***** Passage for review *****

Effective theory for strongly attractive one-dimensional fermions
Timothy G. Backert, Fabian Brauneis, Matija \v{C}ufar, Joachim Brand, Hans-Werner Hammer, Artem G. Volosniev

TL;DR
This paper develops an effective theory for strongly attractive one-dimensional fermions, simplifying the complex many-body problem into a weakly interacting model using Bethe ansatz solutions, enabling easier analysis of such systems.
Contribution
It introduces a novel effective theory that maps strongly interacting fermions and dimers onto a weakly interacting model, facilitating perturbative approaches.
Findings
Analytical solutions for few-body scattering via Bethe ansatz.
Effective interactions can be mapped onto a weakly interacting problem.
Simplifies the study of many-fermion systems under confinement.

***** Data for review *****

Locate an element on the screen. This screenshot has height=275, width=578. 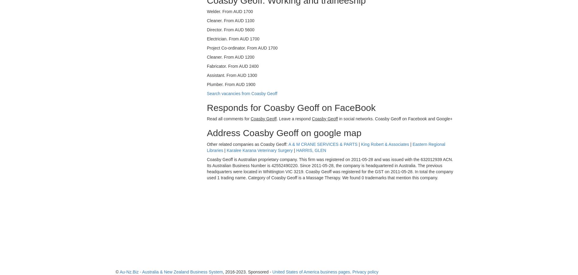
'in social networks.
					Coasby Geoff on Facebook and Google+' is located at coordinates (394, 118).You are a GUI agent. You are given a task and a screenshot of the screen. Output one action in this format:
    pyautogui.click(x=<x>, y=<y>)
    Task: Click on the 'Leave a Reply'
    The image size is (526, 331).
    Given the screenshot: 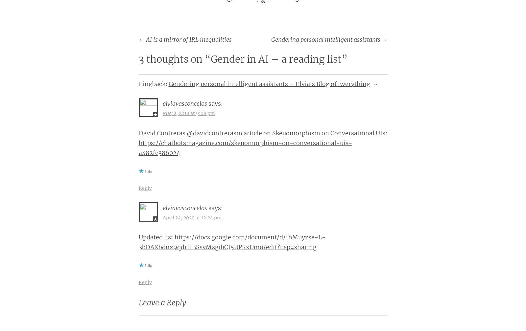 What is the action you would take?
    pyautogui.click(x=161, y=302)
    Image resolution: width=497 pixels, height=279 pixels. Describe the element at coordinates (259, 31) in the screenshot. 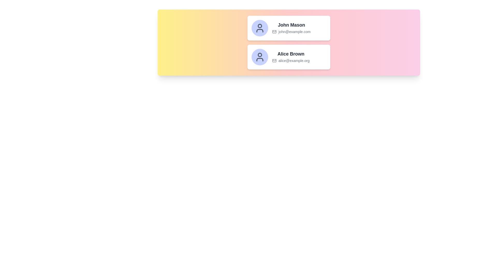

I see `the lower part of the SVG user profile icon, which visually represents a human figure and is located below the circular head element` at that location.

*****

■ What you should do: Resume the summary of the paper on strongly attractive one-dimensional fermions, which appears above the rows, starting after its last listed finding.

■ Output:
Abstract
We study a one-dimensional system of two-component fermions in the limit of strong attractive particle-particle interactions. First, we analyze scattering in the corresponding few-body problem, which is analytically solvable via Bethe ansatz. This allows us to engineer effective interactions between the system's effective degrees of freedom: fermions and bosonic dimers (tightly bound pairs of fermions). We argue that, although these interactions are strong, the resulting effective problem can be mapped onto a weakly interacting one, paving the way for the use of perturbation theory. This finding simplifies studies of many-fermion systems under confinement that are beyond reach of state-of-the-art numerical methods. We illustrate this statement by considering an impurity atom in a Fermi gas.